[TEKS KUTIPAN]:
►

Pernyataan ini diulas Yuke Ardhiati dalam bukunya, Bung Karno Sang Arsitek 1926-1965; Kajian Artistika Karya Arseitektur, Tata Ruang Kota, Interior, Kria, Simbol, Mode Busana, dan Teks Pidato (Komunitas Bambu, 2005).
Akhirnya Bung Karno meminta arsitek Soedarsono dan F Silaban untuk membuat gambar rencana Tugu Nasional. Kedua arsitek ini bekerja sendiri-sendiri, menawarkan konsepnya kepada Bung Karno. Pada awal 1961, Bung Karno menyetujui gagasan arsitek Soedarsono yang diminta untuk mengembangkan idenya agar lebih mendekati gagasan yang diinginkan Bung Karno.
Tugu Nasional karya Silaban dirancang dalam dalam bentuk balok tegak yang diartikulasikan dalam lima lempeng simbol Pancasila. Tugu Nasional rancangan Silaban tidak lebih besar dari Tugu Nasional yang sekarang ada. Namun, apabila ditambah dengan delapan galeri di sekitarnya, usulan ini terasa lebih masif, sebagaimana diulas dalam buku Friedrich Silaban karya Setiadi Sopandi (Gramedia, 2017).
Silaban bersikeras menawarkan konsepnya seusai sayembara kedua. Tugu rancangan kedua Silaban menjulang dengan ketinggian 233 meter di atas permukaan tanah, hampir dua kali lipat ketinggian Monas. Namun, Bung Karno meminta Silaban agar membuat rancangan lebih kecil supaya ekonomis. Tawaran ini tidak disanggupi Silaban menurut sumber buku yang sama.
Sementara itu, Soedarsono mengembangkan gagasan rancangan tim arsitek ITB sebagai juara ketiga sayembara kedua. Rancangan tersebut berwujud obelisk segi empat yang menjulang pada cawan. Obelisk adalah istilah dari bahasa Yunani, yaitu obeliskos, bentuk kecil dari obelos, yang berarti paku, tiang runcing.
Keterlibatan Bung Karno yang aktif memantau pembangunan Monas cukup beralasan. Soekarno ingin menjadikan Monas sebagai kebanggaan nasional.
Desain ini terilhami karya Oscar Niemeyer, arsitek Brasil yang populer di masa itu. Gagasan ini sebenarnya berbeda dengan idealisasi Soekarno tentang ide linggam dan yoni. Soedarsono menghaluskannya menjadi konsep alu dan lumpang, layaknya sepasang penumbuk padi di Jawa.
Penerimaan konsep obelisk oleh Soekarno karena sifat universalitas kedua artefak itu sebagai tengaran peradaban di mancanegara. Sikap ini ditangkap Yuke Ardhiati dalam bukunya, Bung Karno dalam Panggung Indonesia, (Wastu Adicita, 2013).

◄

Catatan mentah

►

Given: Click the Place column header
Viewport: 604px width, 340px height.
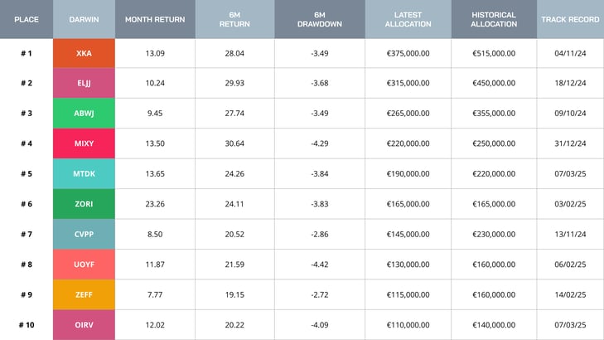Looking at the screenshot, I should coord(27,19).
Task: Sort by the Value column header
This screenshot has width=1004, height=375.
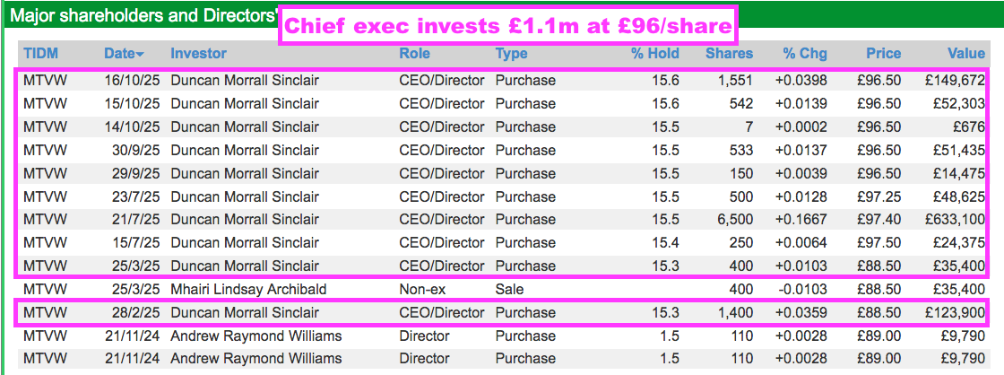Action: (x=966, y=54)
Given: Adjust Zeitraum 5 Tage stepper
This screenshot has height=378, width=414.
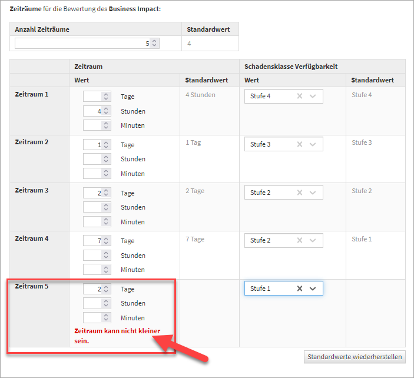Looking at the screenshot, I should [106, 289].
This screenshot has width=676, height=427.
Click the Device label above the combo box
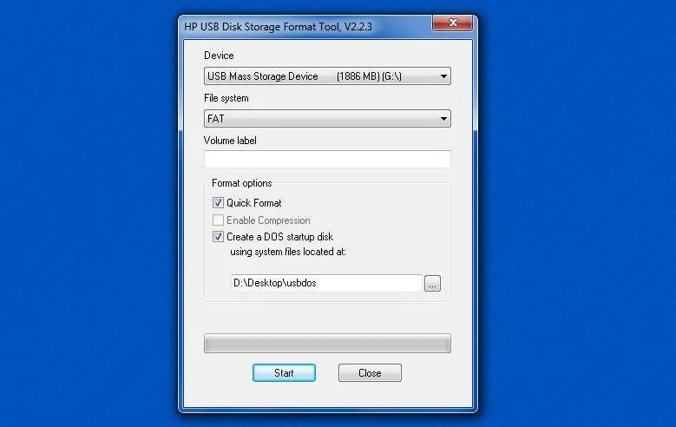pos(219,56)
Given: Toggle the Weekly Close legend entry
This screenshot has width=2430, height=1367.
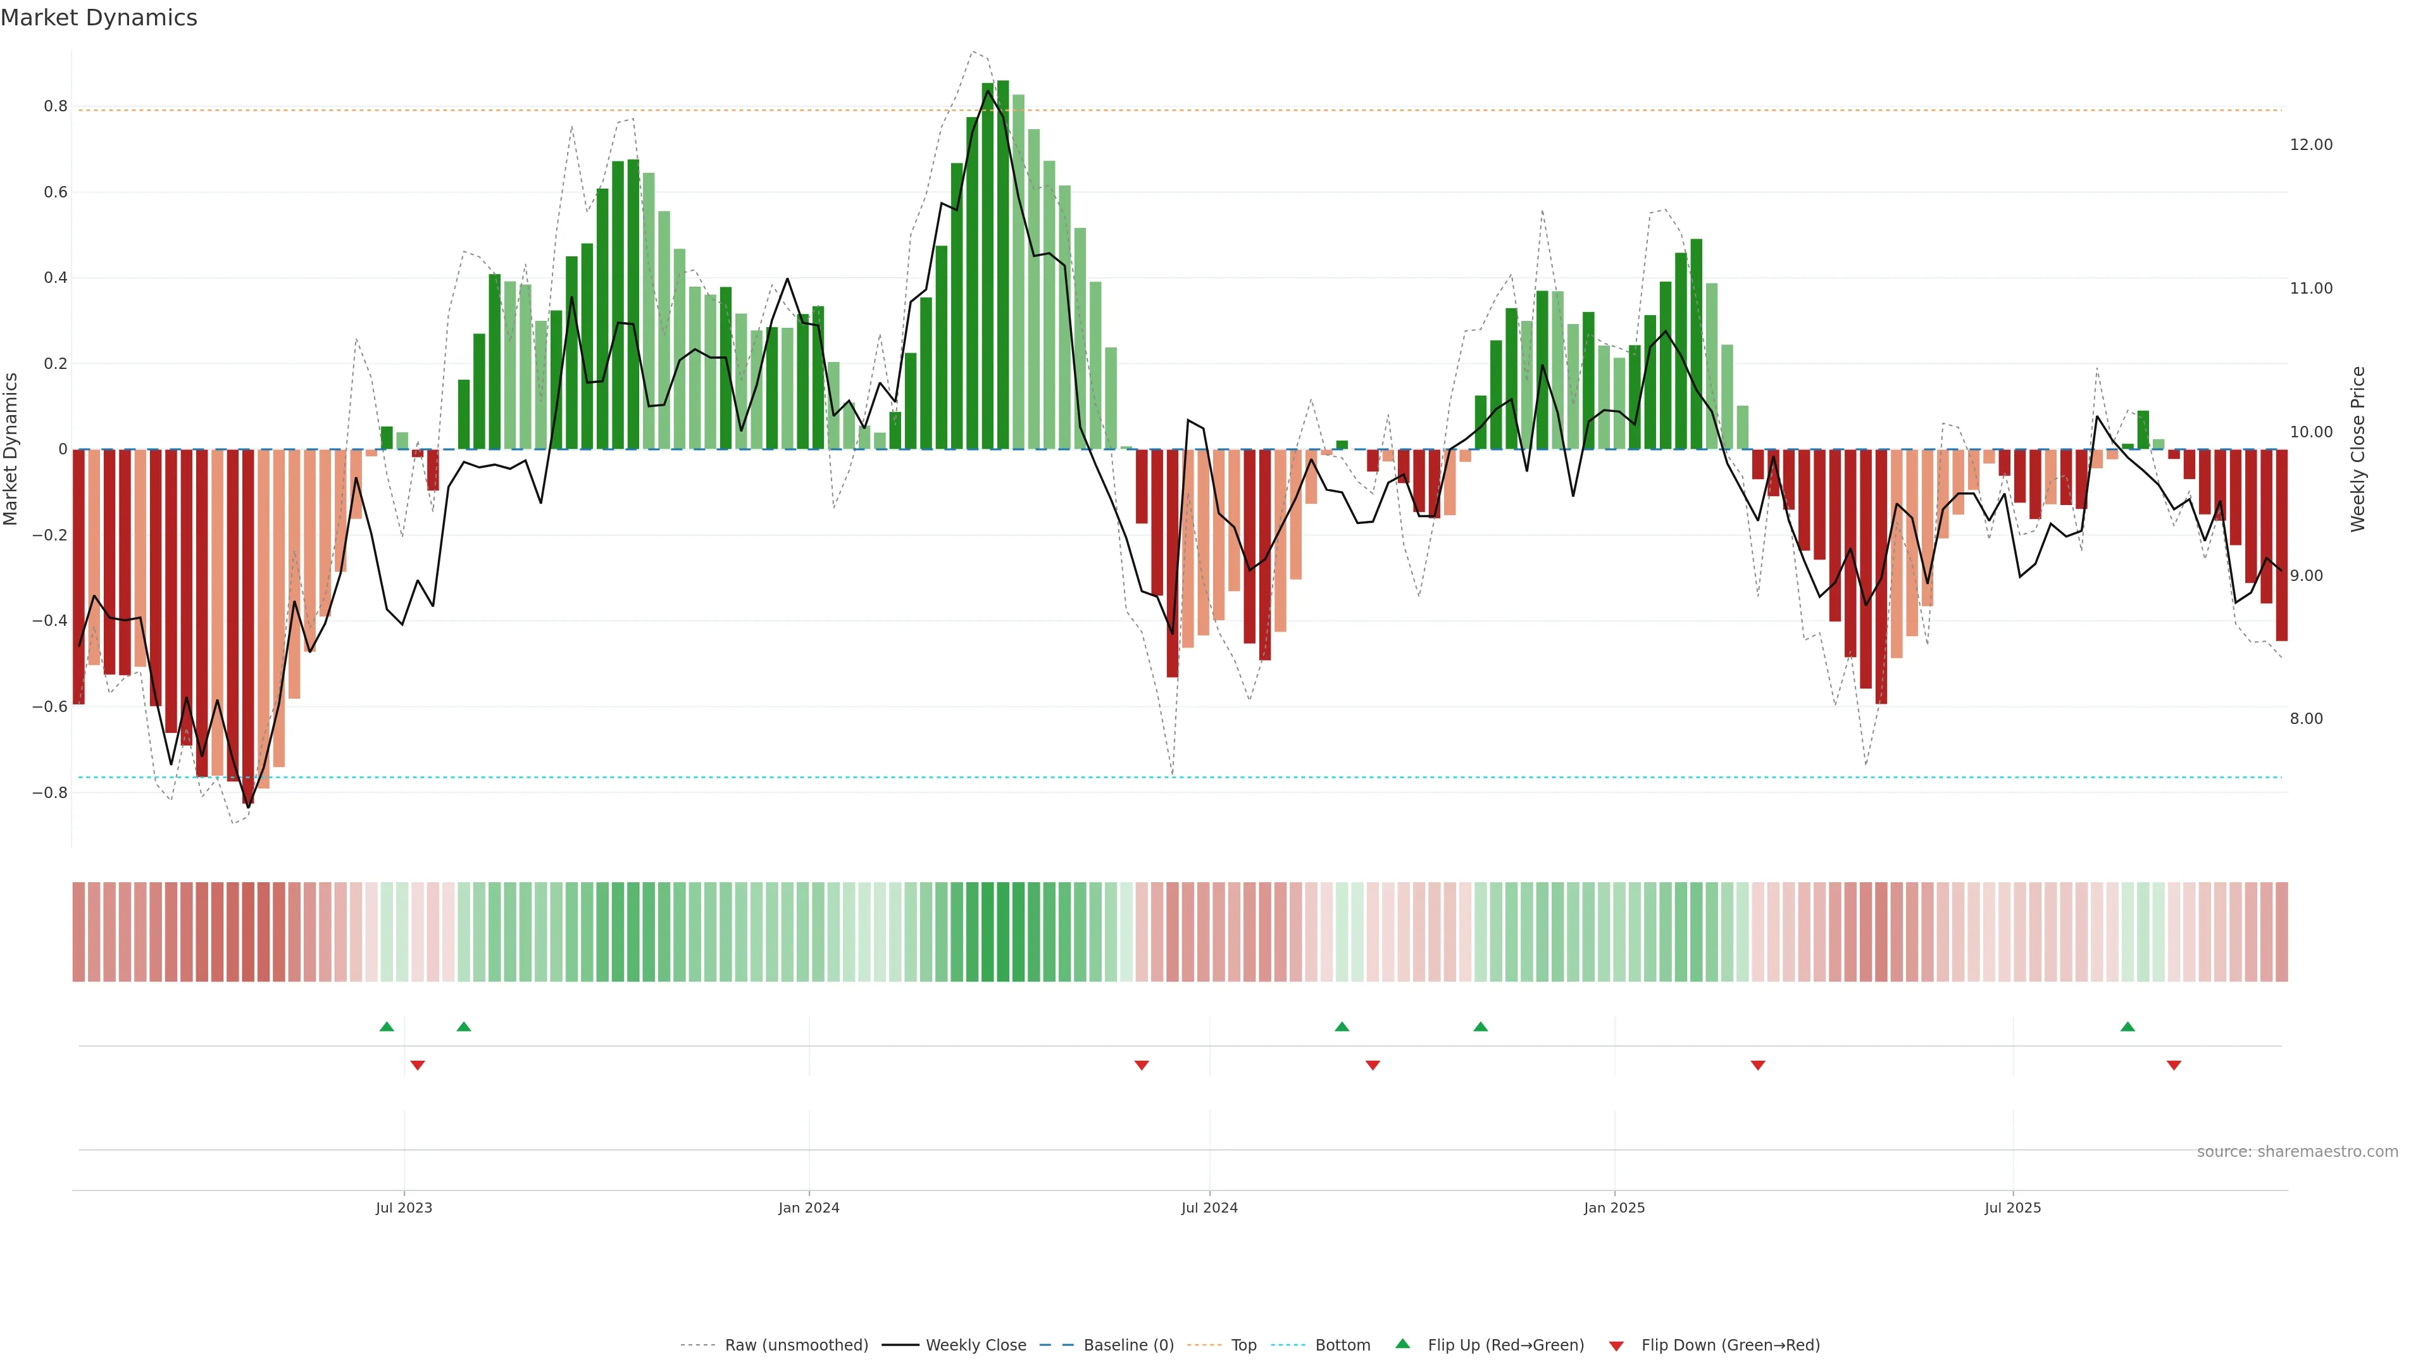Looking at the screenshot, I should [x=975, y=1345].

◄

[YANG DIKERJAKAN]:
A – Sebutkan semua penerbit buku yang disebut dalam teks tentang rancangan Monas.
B – Tuliskan ulang dari teks tentang rancangan Monas seluruh bagian mulai dari "Pernyataan ini diulas" turun hingga "(Komunitas Bambu, 2005).".

[JAWABAN TIAP TUGAS]:
A – Komunitas Bambu, Gramedia, Wastu Adicita

B –
Pernyataan ini diulas Yuke Ardhiati dalam bukunya, Bung Karno Sang Arsitek 1926-1965; Kajian Artistika Karya Arseitektur, Tata Ruang Kota, Interior, Kria, Simbol, Mode Busana, dan Teks Pidato (Komunitas Bambu, 2005).